This Week in The Journal

doi:10.1523/JNEUROSCI.twij.43.29.2023

Toward a Neural Code for Language

Théo Desbordes, Yair Lakretz, Valérie Chanoine, Maxime Oquab, Jean-Michel Badier, et al.

“The quick brown fox jumped over the lazy dog.” Those nine words, arranged into a simple sentence, describe a scene that even a young child can picture. How the brain makes the leap from hearing (or reading) a string of words to comprehending their intended meaning remains mysterious, particularly for more complex sentences like this one. This week, Desbordes et al. try to crack the neural code behind semantic composition with a twofold hypothesis: that the neural representation of a sentence would increase in complexity as its meaning is being built, and that neural signatures of word processing, multiword integration, and sentence wrap-up should be detectable in distinct neural assemblies. After validating these ideas using deep Neural Language Models (NLMs), the researchers recruited 11 participants who had intracranial stereotactic electroencephalography (sEEG) implanted for clinical purposes and who could be simultaneously recorded with magnetoencephalography (MEG). The participants read either normal sentences or nonsensical “Jabberwocky” sentences made up of pseudowords. Using a measure of neural complexity called intrinsic dimensionality (ID) from sEEG or MEG data, the authors found higher ID for normal sentences than for Jabberwocky sentences or simple lists of words, and ID increased as a sentence unfolded. The researchers then showed that NLMs demonstrate a similar ramping activity pattern that varies with semantic composition, as well as response indicative of sentence wrap-up. Together the analyses showed three putative processing stages of semantic composition in brains and language models: a phasic effect early in processing, followed by ramping and then end-of-sentence activity at higher processing levels. In terms of activity in specific brain regions, the ventral occipitotemporal visual pathway, including the fusiform gyrus, was strongly activated by the lexical component but not ramping or end-of-sentence components of the signal, indicative of its role in recognizing written words. Regions including the middle and superior temporal gyri and inferior parietal lobule, however, were activated with both lexical and ramping patterns, suggesting a more sophisticated role in comprehension. Finally, frontal brain regions displayed mixed signatures of ramping, sentence-final, and phasic activity. According to the authors, the findings constrain the search for a neural code of linguistic composition.

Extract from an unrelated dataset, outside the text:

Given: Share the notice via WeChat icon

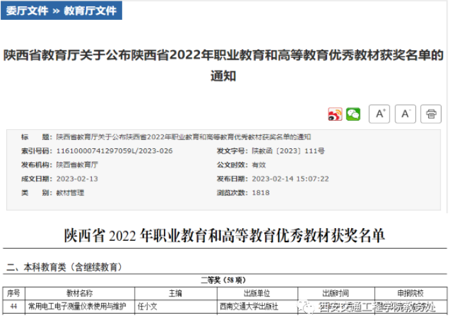Looking at the screenshot, I should click(353, 114).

GFP labeling indicates infiltration of MM cells into the dorsal root ganglion in a mouse model of MM.

Origins of Multiple Myeloma-Induced Bone Pain in Mouse and Human

Marta Diaz-delCastillo, Oana Palasca, Tim T. Nemler, Didde M. Thygesen, Norma A. Chávez-Saldaña, et al.

(see pages 5414–5430)

Multiple myeloma (MM) is a rare blood cancer that originates in bone marrow and causes bone damage and notoriously excruciating pain, but the source of that pain remains unknown. Current pain-management therapies are mostly limited to opioids, which have serious known side effects. As disease-modifying therapies increasingly extend the lives of people with MM, finding mechanism-based treatments for myeloma-induced bone pain (MIBP) is urgent. This week, Diaz-delCastillo et al. make tremendous strides toward a new understanding of the neuronal changes underlying MIBP in mouse and human. In a mouse model of MM, the emergence of nonevoked pain-like behaviors at postsurgical day 24 (D24) corresponded with the development of cortical bone lesions. Their previous work showed bone marrow denervation in end-stage MM mice. To see earlier disease stages, the researchers labeled sensory and sympathetic nerve fibers with calcitonin gene-related peptide (CGRP) and tyrosine hydroxylase, respectively. As early as D17, before the onset of pain behaviors, the researchers saw no evidence of either fiber in bone marrow. In periosteum, the most densely innervated bone compartment, MM cells had infiltrated by D24 but not by D17. And, importantly, CGRP⁺ nerve fiber density had increased significantly, suggesting that nerve sprouting contributes to pain onset. Bone biopsy samples from 13 newly diagnosed MM patients also showed increased periosteal nerve density compared with cancer-free control subjects, which also corresponded with MM cell infiltration. Mice treated with an antibody directed at netrin-1, an axon-guidance molecule required for nerve sprouting, displayed delayed pain-like behaviors. The researchers next examined the transcriptome of the dorsal root ganglia (DRGs), where sensory nerves reside. Remarkably, the profile suggested MM cell infiltration of the DRGs, a never-before-seen feature of the disease that was confirmed with histology, which also revealed vascular and nerve damage in the DRG. The surprising results were supported by a study of DRGs recovered from one MM patient, which also showed a transcriptomic signature consistent with MM infiltration not seen in DRGs from patients with other cancers or who were cancer free. The findings provide new insights into the mechanisms behind MIBP that could point the way to new pain therapeutics for people with MM.